OBJECTIVES: (1) Compare family decision-makers' perceptions of quality of communication with nursing home (NH) staff (nurses and social workers) and clinicians (physicians and other advanced practitioners) for persons with advanced dementia; (2) determine the extent to which characteristics of NH residents and family decision-makers are associated with those perceptions.
DESIGN: Secondary analysis of baseline data from a cluster randomized trial of the Goals of Care intervention.
SETTING: Twenty-two NHs in North Carolina.
PARTICIPANTS: Family decision-makers of NH residents with advanced dementia (n = 302).
MEASUREMENTS: During the baseline interviews, family decision-makers rated the quality of general communication and communication specific to end-of-life care using the Quality of Communication Questionnaire (QoC). QoC item scores ranged from 0 to 10, with higher scores indicating better quality of communication. Linear models were used to compare QoC by NH provider type, and to test for associations of QoC with resident and family characteristics.

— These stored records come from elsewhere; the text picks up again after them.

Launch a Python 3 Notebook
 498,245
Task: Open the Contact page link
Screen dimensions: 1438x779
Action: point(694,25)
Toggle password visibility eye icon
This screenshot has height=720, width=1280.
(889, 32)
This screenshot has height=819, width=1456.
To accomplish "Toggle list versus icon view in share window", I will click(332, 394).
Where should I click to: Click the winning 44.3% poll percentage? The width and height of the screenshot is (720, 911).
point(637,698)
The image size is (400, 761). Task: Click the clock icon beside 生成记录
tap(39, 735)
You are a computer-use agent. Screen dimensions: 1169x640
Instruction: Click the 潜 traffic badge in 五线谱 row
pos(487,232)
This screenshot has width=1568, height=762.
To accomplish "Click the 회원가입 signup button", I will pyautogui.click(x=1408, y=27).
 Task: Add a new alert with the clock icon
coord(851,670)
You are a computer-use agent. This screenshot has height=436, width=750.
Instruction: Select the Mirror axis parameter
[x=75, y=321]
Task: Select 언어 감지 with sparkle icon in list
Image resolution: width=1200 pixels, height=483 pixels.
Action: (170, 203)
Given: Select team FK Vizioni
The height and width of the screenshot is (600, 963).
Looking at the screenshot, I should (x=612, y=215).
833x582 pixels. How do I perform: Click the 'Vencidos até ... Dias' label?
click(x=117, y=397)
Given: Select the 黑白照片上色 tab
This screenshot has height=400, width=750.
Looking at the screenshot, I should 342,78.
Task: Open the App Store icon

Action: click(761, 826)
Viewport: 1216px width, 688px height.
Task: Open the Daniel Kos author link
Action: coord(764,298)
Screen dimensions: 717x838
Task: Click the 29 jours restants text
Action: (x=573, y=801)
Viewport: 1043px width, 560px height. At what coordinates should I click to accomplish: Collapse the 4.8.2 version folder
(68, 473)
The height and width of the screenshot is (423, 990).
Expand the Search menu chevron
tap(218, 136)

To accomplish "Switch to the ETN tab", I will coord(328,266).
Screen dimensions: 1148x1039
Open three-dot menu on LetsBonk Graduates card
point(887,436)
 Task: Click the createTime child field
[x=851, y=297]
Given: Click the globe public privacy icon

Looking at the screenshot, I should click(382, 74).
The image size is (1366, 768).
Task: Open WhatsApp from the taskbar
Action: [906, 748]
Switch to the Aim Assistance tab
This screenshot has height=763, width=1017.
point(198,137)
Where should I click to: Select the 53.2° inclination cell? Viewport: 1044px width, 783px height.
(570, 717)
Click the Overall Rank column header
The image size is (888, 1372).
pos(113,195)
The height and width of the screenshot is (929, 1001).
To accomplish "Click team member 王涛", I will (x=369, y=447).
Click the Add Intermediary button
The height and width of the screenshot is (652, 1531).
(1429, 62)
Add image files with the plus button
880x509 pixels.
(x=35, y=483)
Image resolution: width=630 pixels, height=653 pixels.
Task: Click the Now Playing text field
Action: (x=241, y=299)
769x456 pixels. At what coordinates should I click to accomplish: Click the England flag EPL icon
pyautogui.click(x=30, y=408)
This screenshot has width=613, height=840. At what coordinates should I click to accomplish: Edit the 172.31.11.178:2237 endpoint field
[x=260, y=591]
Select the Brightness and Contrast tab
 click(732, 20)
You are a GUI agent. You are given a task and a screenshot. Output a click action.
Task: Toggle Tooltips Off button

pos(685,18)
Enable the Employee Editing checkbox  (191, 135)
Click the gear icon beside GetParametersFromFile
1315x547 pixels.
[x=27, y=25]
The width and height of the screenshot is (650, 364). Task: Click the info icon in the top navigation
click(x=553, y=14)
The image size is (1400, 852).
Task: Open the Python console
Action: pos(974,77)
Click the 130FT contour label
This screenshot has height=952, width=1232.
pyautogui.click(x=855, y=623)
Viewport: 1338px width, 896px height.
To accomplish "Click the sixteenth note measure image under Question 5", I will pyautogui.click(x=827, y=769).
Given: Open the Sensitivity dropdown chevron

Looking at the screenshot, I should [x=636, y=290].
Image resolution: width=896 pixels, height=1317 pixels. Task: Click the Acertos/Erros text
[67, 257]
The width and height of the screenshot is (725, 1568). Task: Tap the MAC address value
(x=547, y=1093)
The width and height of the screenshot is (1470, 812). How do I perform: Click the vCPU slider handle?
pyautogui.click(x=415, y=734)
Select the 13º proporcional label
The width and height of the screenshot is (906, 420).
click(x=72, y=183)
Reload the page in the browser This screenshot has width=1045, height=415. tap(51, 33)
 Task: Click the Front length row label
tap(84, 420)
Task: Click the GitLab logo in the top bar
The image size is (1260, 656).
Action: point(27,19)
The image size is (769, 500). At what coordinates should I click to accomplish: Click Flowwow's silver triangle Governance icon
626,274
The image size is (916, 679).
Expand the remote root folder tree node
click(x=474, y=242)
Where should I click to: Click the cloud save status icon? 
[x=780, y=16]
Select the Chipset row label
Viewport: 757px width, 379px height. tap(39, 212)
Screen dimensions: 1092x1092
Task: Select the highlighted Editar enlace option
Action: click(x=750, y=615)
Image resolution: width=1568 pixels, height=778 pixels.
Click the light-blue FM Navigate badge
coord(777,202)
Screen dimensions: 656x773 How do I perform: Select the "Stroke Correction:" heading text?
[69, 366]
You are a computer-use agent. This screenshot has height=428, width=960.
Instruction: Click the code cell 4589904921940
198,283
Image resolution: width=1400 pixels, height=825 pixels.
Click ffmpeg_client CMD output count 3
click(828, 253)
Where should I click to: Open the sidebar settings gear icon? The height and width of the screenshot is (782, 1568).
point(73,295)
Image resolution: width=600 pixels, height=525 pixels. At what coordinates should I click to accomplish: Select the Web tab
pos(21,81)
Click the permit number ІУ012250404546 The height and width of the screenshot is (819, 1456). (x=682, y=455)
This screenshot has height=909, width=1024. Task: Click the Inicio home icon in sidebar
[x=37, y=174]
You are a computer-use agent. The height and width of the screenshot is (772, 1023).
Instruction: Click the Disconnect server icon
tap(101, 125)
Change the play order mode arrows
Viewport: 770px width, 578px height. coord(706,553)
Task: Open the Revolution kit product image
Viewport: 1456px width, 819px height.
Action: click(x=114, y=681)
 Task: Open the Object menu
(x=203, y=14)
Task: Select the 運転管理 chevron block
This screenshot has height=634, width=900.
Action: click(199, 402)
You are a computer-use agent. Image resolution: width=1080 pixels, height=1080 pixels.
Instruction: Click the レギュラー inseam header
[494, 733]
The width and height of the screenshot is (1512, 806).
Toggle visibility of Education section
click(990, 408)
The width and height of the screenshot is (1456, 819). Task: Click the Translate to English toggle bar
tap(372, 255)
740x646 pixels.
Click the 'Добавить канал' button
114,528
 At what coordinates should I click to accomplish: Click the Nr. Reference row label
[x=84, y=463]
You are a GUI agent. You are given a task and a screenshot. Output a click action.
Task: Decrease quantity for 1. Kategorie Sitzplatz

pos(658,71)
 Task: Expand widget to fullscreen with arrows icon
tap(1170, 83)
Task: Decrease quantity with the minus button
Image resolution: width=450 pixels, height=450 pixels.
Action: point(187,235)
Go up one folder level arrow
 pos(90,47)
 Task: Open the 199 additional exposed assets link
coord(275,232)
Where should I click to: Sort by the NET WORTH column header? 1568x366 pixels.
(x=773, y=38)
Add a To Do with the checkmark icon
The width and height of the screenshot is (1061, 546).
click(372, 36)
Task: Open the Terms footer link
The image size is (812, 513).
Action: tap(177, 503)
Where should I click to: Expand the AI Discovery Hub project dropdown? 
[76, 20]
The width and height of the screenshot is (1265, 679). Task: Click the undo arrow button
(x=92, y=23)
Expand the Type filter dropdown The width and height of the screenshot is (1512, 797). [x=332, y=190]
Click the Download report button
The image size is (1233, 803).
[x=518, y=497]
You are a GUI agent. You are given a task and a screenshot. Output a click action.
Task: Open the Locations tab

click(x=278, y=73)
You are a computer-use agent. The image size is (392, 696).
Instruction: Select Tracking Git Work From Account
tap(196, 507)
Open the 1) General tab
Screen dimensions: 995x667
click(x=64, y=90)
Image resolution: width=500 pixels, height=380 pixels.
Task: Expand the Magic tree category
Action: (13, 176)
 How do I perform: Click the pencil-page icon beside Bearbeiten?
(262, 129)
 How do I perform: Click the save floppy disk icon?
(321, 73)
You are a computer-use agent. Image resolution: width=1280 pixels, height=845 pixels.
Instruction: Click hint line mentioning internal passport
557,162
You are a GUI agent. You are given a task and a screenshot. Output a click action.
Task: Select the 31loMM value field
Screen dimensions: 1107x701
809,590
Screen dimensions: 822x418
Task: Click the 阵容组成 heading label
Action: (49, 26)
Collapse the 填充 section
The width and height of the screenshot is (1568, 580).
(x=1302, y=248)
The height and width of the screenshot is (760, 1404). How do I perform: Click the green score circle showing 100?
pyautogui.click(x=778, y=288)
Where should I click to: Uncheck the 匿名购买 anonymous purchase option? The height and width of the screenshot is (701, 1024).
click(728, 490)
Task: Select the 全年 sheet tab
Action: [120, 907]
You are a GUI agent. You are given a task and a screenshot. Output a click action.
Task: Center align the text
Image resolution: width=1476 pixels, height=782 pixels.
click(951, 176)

RESULTS: Family decision-makers rated the QoC with NH staff higher than NH clinicians, including average overall QoC scores (5.5 [1.7] vs 3.7 [3.0], P < .001), general communication subscale scores (8.4 [1.7] vs 5.6 [4.3], P < .001), and end-of-life communication subscale scores (3.0 [2.3] vs 2.0 [2.5], P < .001). Low scores reflected failure to communicate about many aspects of care, particularly end-of-life care. QoC scores were higher with later-stage dementia, but were not associated with the age, gender, race, relationship to the resident, or educational attainment of family decision-makers.
CONCLUSION: Although family decision-makers for persons with advanced dementia rated quality communication with NH staff higher than that with clinicians, they reported poor quality end-of-life communication for both staff and clinicians. Clinicians simply did not perform many communication behaviors that contribute to high-quality end-of-life communication. These omissions suggest opportunities to clarify and improve interdisciplinary roles in end-of-life communication for residents with advanced dementia.